# Grouse hunt tomorrow



## BerryNut (Dec 29, 2008)

So this last Christmas my dad didnt know what to get my wife for a gift. Well he asked if she would like a nice shotgun to use when we go shooting targets and doves, naturally I told him sure, without asking my wife. She is such a trooper. I knew she would love a gun she can call her own. he likes her more than me and he got her a 28 ga O/U. It shoots so nice, my question is with us taking the wheelers out tomorrow and maybe see if we cant hike into some grouse, is a 28 ga too small to put down a grouse? I will have my 12ga but was wondering about her 28. thanks for any help or insight.


----------



## billybob (Oct 27, 2008)

For ruffs, the 28 ga will do great. For Blues, it may be a bit on the small side, but if you are good shot, it should work.


----------



## Lawdog (Sep 19, 2007)

From what i saw last week a bb gun would be fine. I saw 3 broods last saturday both ruff and blues that could barely fly. They didn't have any tail feathers and could not fly farther than ten yards. I did run into several adult birds all in singles though.


----------



## Fowlmouth (Oct 4, 2008)

BerryNut said:


> So this last Christmas my dad didnt know what to get my wife for a gift. Well he asked if she would like a nice shotgun to use when we go shooting targets and doves, naturally I told him sure, without asking my wife. She is such a trooper. I knew she would love a gun she can call her own. he likes her more than me and he got her a 28 ga O/U. It shoots so nice, my question is with us taking the wheelers out tomorrow and maybe see if we cant hike into some grouse, is a 28 ga too small to put down a grouse? I will have my 12ga but was wondering about her 28. thanks for any help or insight.


She will do just fine with the .28 gauge. Another shotgun that is underrated IMO. :wink:


----------



## vdogs (Sep 22, 2007)

28 is plenty for Blues that are in normal range.
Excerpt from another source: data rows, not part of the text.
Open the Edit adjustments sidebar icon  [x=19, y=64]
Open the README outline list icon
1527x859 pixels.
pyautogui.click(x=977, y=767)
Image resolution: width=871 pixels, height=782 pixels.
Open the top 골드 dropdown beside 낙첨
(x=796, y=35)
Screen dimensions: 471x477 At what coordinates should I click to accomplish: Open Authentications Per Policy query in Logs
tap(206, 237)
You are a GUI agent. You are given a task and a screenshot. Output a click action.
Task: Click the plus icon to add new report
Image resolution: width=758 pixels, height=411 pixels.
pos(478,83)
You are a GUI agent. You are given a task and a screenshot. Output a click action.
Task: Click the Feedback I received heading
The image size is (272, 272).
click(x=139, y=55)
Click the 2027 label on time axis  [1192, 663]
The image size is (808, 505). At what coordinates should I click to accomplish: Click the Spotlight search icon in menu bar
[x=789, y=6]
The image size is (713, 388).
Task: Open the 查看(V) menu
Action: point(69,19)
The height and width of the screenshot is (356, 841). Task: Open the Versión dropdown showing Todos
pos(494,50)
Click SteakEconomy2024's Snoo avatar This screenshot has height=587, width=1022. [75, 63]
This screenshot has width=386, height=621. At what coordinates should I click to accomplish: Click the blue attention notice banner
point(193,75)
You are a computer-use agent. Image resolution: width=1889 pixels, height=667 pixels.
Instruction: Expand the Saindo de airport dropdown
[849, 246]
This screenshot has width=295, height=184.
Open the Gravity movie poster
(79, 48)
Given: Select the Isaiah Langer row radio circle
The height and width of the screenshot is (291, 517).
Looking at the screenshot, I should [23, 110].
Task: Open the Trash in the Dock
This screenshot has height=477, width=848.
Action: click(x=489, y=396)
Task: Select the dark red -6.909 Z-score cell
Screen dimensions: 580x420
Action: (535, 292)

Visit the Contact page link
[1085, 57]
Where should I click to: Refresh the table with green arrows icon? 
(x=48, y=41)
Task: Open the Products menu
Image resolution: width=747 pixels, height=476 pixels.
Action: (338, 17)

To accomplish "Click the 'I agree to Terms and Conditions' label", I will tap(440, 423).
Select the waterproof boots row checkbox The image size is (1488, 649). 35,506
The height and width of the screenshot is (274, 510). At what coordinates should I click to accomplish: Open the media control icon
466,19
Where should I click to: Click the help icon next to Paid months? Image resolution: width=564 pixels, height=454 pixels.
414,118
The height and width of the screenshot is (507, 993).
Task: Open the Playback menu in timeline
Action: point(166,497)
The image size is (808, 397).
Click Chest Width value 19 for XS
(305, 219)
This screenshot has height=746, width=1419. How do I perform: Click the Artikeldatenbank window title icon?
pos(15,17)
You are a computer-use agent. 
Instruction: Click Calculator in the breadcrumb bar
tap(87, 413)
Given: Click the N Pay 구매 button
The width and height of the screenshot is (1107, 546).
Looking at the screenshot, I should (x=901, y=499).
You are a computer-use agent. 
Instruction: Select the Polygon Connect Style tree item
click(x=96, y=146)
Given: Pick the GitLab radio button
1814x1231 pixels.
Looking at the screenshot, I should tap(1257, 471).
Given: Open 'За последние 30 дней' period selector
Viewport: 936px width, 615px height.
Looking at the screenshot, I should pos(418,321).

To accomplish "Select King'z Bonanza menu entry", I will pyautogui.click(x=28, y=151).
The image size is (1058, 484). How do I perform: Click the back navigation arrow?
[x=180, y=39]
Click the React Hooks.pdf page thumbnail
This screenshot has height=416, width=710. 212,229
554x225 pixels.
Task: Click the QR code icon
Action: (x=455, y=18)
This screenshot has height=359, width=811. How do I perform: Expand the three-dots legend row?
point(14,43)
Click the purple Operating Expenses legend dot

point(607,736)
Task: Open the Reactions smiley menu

Grouse die real easy!


----------



## Bax* (Dec 14, 2008)

I shoot them with my cheap little singleshot 410! And they drop like flies. I sometimes wonder if the sound scares them to death because I cant find any shot in them!

Do you want to trade that 28 gauge for a 410? JK


----------



## springerhunter (Apr 17, 2008)

A 28 gauge is fine for forest grouse but limit your distance a little.


----------



## Rabbit_slayer16 (Oct 18, 2007)

Bax* said:


> I shoot them with my cheap little singleshot 410! And they drop like flies. I sometimes wonder if the sound scares them to death because I cant find any shot in them!
> 
> Do you want to trade that 28 gauge for a 410? JK


I agree.. i dont think you could find a small enough gun to NOT kill them. you put one bb in em and they are on the ground.


----------



## xxxxxxBirdDogger (Mar 7, 2008)

I've seen more forest grouse killed with a .410 than with any other shotgun. It's standard issue on a horse ride up the canyon with my father-in-law. A 28 gauge will do just fine.


----------



## Chaser (Sep 28, 2007)

springerhunter said:


> A 28 gauge is fine for forest grouse but limit your distance a little.


Shots on grouse are usually close anyway. I have a singleshot 28 that is awesome for grouse. My only gripe is that it has a fixed full choke. Just too tight for close shots.


----------



## Ryfly (Sep 13, 2007)

The 28 is very underrated. You can hunt any species of upland bird with it as long as you know your range.


----------